Your assignment: Everything in the data below is left aside except the lines from the one containing "Screen dimensions: 572x504" through the one containing "You are a computer-use agent. The"; repeat those exactly.

Listed records:
++++
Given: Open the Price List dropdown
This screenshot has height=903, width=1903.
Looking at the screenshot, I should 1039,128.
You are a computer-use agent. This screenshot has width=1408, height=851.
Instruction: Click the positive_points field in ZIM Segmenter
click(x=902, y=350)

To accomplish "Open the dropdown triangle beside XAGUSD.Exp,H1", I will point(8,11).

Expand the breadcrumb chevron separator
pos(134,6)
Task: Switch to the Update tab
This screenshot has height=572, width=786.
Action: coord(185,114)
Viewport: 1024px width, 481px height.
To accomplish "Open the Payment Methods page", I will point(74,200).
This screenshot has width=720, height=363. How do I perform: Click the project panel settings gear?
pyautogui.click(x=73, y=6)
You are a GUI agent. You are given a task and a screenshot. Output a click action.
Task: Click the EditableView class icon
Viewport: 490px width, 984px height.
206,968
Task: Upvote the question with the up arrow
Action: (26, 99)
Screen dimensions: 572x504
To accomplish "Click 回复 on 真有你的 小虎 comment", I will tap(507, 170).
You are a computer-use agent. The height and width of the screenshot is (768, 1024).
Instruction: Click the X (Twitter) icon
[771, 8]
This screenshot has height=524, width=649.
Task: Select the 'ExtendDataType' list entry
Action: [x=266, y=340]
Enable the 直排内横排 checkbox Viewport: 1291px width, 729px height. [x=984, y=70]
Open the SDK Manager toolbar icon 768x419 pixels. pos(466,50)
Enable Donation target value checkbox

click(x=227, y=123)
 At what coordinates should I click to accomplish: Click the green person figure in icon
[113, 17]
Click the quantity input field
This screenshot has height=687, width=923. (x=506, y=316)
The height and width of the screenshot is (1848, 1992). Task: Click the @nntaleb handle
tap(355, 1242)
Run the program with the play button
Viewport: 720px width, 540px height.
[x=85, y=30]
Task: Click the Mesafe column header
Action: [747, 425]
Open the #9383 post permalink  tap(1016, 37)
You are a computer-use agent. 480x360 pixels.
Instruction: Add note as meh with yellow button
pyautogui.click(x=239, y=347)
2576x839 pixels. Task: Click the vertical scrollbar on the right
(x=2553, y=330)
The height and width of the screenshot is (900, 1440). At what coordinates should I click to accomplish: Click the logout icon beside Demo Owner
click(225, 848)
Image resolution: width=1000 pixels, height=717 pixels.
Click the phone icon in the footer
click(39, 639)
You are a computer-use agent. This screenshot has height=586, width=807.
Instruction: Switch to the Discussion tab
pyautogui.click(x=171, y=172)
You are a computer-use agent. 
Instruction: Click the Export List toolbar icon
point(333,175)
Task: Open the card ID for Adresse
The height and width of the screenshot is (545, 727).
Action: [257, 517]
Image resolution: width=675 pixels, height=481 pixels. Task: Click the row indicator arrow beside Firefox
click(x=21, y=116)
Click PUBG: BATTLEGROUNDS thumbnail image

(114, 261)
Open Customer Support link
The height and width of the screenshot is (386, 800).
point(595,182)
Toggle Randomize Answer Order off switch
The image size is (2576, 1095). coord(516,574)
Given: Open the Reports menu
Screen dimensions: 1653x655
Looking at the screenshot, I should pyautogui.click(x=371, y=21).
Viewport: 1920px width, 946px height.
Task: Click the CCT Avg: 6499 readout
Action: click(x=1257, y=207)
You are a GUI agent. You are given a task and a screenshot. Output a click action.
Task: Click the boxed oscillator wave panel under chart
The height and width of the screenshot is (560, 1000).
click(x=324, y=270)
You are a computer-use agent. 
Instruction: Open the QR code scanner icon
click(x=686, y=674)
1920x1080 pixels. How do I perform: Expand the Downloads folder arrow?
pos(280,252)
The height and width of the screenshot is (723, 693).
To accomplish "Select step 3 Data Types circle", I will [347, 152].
++++
Exercise solution:
Screen dimensions: 572x504
To accomplish "Click 回复 on 真有你的 小虎 comment", I will tap(507, 170).
You are a computer-use agent. The height and width of the screenshot is (768, 1024).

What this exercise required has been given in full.